▶ [What you have to do]:
Repeat each record below exactly as it is written.

*** Material provided Section Begins ***

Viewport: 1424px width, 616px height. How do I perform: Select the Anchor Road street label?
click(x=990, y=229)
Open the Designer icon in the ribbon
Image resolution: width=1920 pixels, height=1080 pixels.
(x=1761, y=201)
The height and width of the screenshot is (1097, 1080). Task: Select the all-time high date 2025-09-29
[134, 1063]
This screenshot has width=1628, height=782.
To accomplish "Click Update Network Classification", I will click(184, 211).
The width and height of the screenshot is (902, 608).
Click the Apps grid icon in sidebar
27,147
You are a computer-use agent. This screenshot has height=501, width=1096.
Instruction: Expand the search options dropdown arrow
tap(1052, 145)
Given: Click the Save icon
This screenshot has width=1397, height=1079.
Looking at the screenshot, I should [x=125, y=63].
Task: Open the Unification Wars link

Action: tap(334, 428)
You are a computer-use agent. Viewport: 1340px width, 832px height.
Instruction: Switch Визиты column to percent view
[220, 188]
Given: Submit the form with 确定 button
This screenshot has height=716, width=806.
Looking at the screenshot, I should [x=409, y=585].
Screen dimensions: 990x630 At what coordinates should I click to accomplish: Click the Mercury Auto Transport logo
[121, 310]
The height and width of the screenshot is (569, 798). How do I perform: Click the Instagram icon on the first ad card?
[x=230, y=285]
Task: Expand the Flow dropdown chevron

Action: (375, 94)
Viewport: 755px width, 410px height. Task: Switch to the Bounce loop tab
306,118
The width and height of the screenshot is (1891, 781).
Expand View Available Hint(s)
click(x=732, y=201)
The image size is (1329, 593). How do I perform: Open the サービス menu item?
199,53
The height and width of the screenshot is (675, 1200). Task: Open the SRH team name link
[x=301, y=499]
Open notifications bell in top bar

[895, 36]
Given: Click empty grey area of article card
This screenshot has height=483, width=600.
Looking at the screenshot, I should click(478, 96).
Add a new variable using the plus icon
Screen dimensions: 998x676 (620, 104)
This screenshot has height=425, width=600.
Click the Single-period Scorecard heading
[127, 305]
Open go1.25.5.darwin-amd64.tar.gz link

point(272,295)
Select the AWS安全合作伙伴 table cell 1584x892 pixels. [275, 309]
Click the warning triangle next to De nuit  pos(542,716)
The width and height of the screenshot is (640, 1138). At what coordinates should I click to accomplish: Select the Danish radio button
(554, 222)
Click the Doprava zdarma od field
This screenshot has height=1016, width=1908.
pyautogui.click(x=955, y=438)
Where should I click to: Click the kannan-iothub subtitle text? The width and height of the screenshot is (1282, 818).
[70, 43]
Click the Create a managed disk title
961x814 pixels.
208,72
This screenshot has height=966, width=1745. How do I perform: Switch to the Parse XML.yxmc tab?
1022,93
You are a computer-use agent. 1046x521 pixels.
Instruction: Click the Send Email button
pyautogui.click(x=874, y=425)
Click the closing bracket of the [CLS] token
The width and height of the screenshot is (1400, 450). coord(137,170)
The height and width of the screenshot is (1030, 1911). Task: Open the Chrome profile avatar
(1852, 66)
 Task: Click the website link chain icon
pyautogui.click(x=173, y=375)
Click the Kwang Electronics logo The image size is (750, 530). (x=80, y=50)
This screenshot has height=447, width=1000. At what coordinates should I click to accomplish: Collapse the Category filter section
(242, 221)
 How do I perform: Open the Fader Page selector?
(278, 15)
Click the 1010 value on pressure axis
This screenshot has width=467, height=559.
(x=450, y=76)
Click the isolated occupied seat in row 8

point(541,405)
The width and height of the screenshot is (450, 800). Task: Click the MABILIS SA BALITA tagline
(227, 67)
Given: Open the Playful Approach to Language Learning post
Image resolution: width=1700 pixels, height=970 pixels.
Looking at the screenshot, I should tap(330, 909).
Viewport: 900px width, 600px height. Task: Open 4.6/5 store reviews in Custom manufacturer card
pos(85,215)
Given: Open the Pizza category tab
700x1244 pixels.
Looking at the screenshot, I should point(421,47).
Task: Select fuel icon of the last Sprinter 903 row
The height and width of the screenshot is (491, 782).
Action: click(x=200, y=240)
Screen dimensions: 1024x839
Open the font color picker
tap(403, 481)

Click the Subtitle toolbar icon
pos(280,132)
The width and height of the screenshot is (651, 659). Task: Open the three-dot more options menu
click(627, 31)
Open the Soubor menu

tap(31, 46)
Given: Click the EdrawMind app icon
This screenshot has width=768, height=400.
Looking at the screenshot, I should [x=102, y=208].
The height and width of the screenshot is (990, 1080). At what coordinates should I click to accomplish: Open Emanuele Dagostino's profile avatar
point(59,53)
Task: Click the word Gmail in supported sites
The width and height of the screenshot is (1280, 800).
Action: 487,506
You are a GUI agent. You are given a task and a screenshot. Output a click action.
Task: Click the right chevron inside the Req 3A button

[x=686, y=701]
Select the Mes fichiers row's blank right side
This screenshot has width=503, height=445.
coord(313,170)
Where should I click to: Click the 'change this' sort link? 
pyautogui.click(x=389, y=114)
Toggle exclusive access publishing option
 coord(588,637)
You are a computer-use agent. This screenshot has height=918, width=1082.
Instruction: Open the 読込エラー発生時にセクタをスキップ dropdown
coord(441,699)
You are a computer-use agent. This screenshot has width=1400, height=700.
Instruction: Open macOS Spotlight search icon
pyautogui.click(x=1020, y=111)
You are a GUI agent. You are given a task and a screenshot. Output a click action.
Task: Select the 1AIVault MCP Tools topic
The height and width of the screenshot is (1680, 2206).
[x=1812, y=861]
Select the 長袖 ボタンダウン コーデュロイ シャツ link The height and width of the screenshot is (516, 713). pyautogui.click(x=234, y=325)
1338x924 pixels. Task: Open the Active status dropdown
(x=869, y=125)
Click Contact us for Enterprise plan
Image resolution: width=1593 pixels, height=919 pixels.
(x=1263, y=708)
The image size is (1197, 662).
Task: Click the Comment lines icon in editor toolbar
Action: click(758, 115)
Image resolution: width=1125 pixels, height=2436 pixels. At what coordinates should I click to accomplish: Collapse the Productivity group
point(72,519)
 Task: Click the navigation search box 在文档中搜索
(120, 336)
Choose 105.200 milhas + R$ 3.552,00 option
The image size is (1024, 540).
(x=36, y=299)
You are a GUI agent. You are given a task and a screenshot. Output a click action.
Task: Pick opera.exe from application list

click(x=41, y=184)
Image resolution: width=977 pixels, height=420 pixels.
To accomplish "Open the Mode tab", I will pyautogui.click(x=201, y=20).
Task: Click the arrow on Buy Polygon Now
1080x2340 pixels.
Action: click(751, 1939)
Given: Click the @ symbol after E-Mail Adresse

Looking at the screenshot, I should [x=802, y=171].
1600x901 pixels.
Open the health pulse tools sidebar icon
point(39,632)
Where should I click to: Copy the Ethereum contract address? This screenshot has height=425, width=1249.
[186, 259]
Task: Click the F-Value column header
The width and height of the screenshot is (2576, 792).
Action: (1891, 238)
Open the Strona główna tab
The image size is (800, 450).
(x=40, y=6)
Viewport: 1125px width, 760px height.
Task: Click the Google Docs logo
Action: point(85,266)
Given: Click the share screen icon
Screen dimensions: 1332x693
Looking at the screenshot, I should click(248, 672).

*** Material provided Section Ends ***

▶ [Task result]:
Viewport: 1424px width, 616px height. How do I perform: Select the Anchor Road street label?
click(x=990, y=229)
Open the Designer icon in the ribbon
Image resolution: width=1920 pixels, height=1080 pixels.
(x=1761, y=201)
The height and width of the screenshot is (1097, 1080). Task: Select the all-time high date 2025-09-29
[134, 1063]
This screenshot has width=1628, height=782.
To accomplish "Click Update Network Classification", I will click(184, 211).
The width and height of the screenshot is (902, 608).
Click the Apps grid icon in sidebar
27,147
You are a computer-use agent. This screenshot has height=501, width=1096.
Instruction: Expand the search options dropdown arrow
tap(1052, 145)
Given: Click the Save icon
This screenshot has width=1397, height=1079.
Looking at the screenshot, I should [x=125, y=63].
Task: Open the Unification Wars link

Action: tap(334, 428)
You are a computer-use agent. Viewport: 1340px width, 832px height.
Instruction: Switch Визиты column to percent view
[220, 188]
Given: Submit the form with 确定 button
This screenshot has height=716, width=806.
Looking at the screenshot, I should [x=409, y=585].
Screen dimensions: 990x630 At what coordinates should I click to accomplish: Click the Mercury Auto Transport logo
[121, 310]
The height and width of the screenshot is (569, 798). How do I perform: Click the Instagram icon on the first ad card?
[x=230, y=285]
Task: Expand the Flow dropdown chevron

Action: (375, 94)
Viewport: 755px width, 410px height. Task: Switch to the Bounce loop tab
306,118
The width and height of the screenshot is (1891, 781).
Expand View Available Hint(s)
click(x=732, y=201)
The image size is (1329, 593). How do I perform: Open the サービス menu item?
199,53
The height and width of the screenshot is (675, 1200). Task: Open the SRH team name link
[x=301, y=499]
Open notifications bell in top bar

[895, 36]
Given: Click empty grey area of article card
This screenshot has height=483, width=600.
Looking at the screenshot, I should click(478, 96).
Add a new variable using the plus icon
Screen dimensions: 998x676 (620, 104)
This screenshot has height=425, width=600.
Click the Single-period Scorecard heading
[127, 305]
Open go1.25.5.darwin-amd64.tar.gz link

point(272,295)
Select the AWS安全合作伙伴 table cell 1584x892 pixels. [275, 309]
Click the warning triangle next to De nuit  pos(542,716)
The width and height of the screenshot is (640, 1138). At what coordinates should I click to accomplish: Select the Danish radio button
(554, 222)
Click the Doprava zdarma od field
This screenshot has height=1016, width=1908.
pyautogui.click(x=955, y=438)
Where should I click to: Click the kannan-iothub subtitle text? The width and height of the screenshot is (1282, 818).
[70, 43]
Click the Create a managed disk title
961x814 pixels.
208,72
This screenshot has height=966, width=1745. How do I perform: Switch to the Parse XML.yxmc tab?
1022,93
You are a computer-use agent. 1046x521 pixels.
Instruction: Click the Send Email button
pyautogui.click(x=874, y=425)
Click the closing bracket of the [CLS] token
The width and height of the screenshot is (1400, 450). coord(137,170)
The height and width of the screenshot is (1030, 1911). Task: Open the Chrome profile avatar
(1852, 66)
 Task: Click the website link chain icon
pyautogui.click(x=173, y=375)
Click the Kwang Electronics logo The image size is (750, 530). (x=80, y=50)
This screenshot has height=447, width=1000. At what coordinates should I click to accomplish: Collapse the Category filter section
(242, 221)
 How do I perform: Open the Fader Page selector?
(278, 15)
Click the 1010 value on pressure axis
This screenshot has width=467, height=559.
(x=450, y=76)
Click the isolated occupied seat in row 8

point(541,405)
The width and height of the screenshot is (450, 800). Task: Click the MABILIS SA BALITA tagline
(227, 67)
Given: Open the Playful Approach to Language Learning post
Image resolution: width=1700 pixels, height=970 pixels.
Looking at the screenshot, I should tap(330, 909).
Viewport: 900px width, 600px height. Task: Open 4.6/5 store reviews in Custom manufacturer card
pos(85,215)
Given: Open the Pizza category tab
700x1244 pixels.
Looking at the screenshot, I should point(421,47).
Task: Select fuel icon of the last Sprinter 903 row
The height and width of the screenshot is (491, 782).
Action: click(x=200, y=240)
Screen dimensions: 1024x839
Open the font color picker
tap(403, 481)

Click the Subtitle toolbar icon
pos(280,132)
The width and height of the screenshot is (651, 659). Task: Open the three-dot more options menu
click(627, 31)
Open the Soubor menu

tap(31, 46)
Given: Click the EdrawMind app icon
This screenshot has width=768, height=400.
Looking at the screenshot, I should [x=102, y=208].
The height and width of the screenshot is (990, 1080). At what coordinates should I click to accomplish: Open Emanuele Dagostino's profile avatar
point(59,53)
Task: Click the word Gmail in supported sites
The width and height of the screenshot is (1280, 800).
Action: 487,506
You are a GUI agent. You are given a task and a screenshot. Output a click action.
Task: Click the right chevron inside the Req 3A button

[x=686, y=701]
Select the Mes fichiers row's blank right side
This screenshot has width=503, height=445.
coord(313,170)
Where should I click to: Click the 'change this' sort link? 
pyautogui.click(x=389, y=114)
Toggle exclusive access publishing option
 coord(588,637)
You are a computer-use agent. This screenshot has height=918, width=1082.
Instruction: Open the 読込エラー発生時にセクタをスキップ dropdown
coord(441,699)
You are a computer-use agent. This screenshot has width=1400, height=700.
Instruction: Open macOS Spotlight search icon
pyautogui.click(x=1020, y=111)
You are a GUI agent. You are given a task and a screenshot. Output a click action.
Task: Select the 1AIVault MCP Tools topic
The height and width of the screenshot is (1680, 2206).
[x=1812, y=861]
Select the 長袖 ボタンダウン コーデュロイ シャツ link The height and width of the screenshot is (516, 713). pyautogui.click(x=234, y=325)
1338x924 pixels. Task: Open the Active status dropdown
(x=869, y=125)
Click Contact us for Enterprise plan
Image resolution: width=1593 pixels, height=919 pixels.
(x=1263, y=708)
The image size is (1197, 662).
Task: Click the Comment lines icon in editor toolbar
Action: click(758, 115)
Image resolution: width=1125 pixels, height=2436 pixels. At what coordinates should I click to accomplish: Collapse the Productivity group
point(72,519)
 Task: Click the navigation search box 在文档中搜索
(120, 336)
Choose 105.200 milhas + R$ 3.552,00 option
The image size is (1024, 540).
(x=36, y=299)
You are a GUI agent. You are given a task and a screenshot. Output a click action.
Task: Pick opera.exe from application list

click(x=41, y=184)
Image resolution: width=977 pixels, height=420 pixels.
To accomplish "Open the Mode tab", I will pyautogui.click(x=201, y=20).
Task: Click the arrow on Buy Polygon Now
1080x2340 pixels.
Action: click(751, 1939)
Given: Click the @ symbol after E-Mail Adresse

Looking at the screenshot, I should [x=802, y=171].
1600x901 pixels.
Open the health pulse tools sidebar icon
point(39,632)
Where should I click to: Copy the Ethereum contract address? This screenshot has height=425, width=1249.
[186, 259]
Task: Click the F-Value column header
The width and height of the screenshot is (2576, 792).
Action: (1891, 238)
Open the Strona główna tab
The image size is (800, 450).
(x=40, y=6)
Viewport: 1125px width, 760px height.
Task: Click the Google Docs logo
Action: point(85,266)
Given: Click the share screen icon
Screen dimensions: 1332x693
Looking at the screenshot, I should click(248, 672).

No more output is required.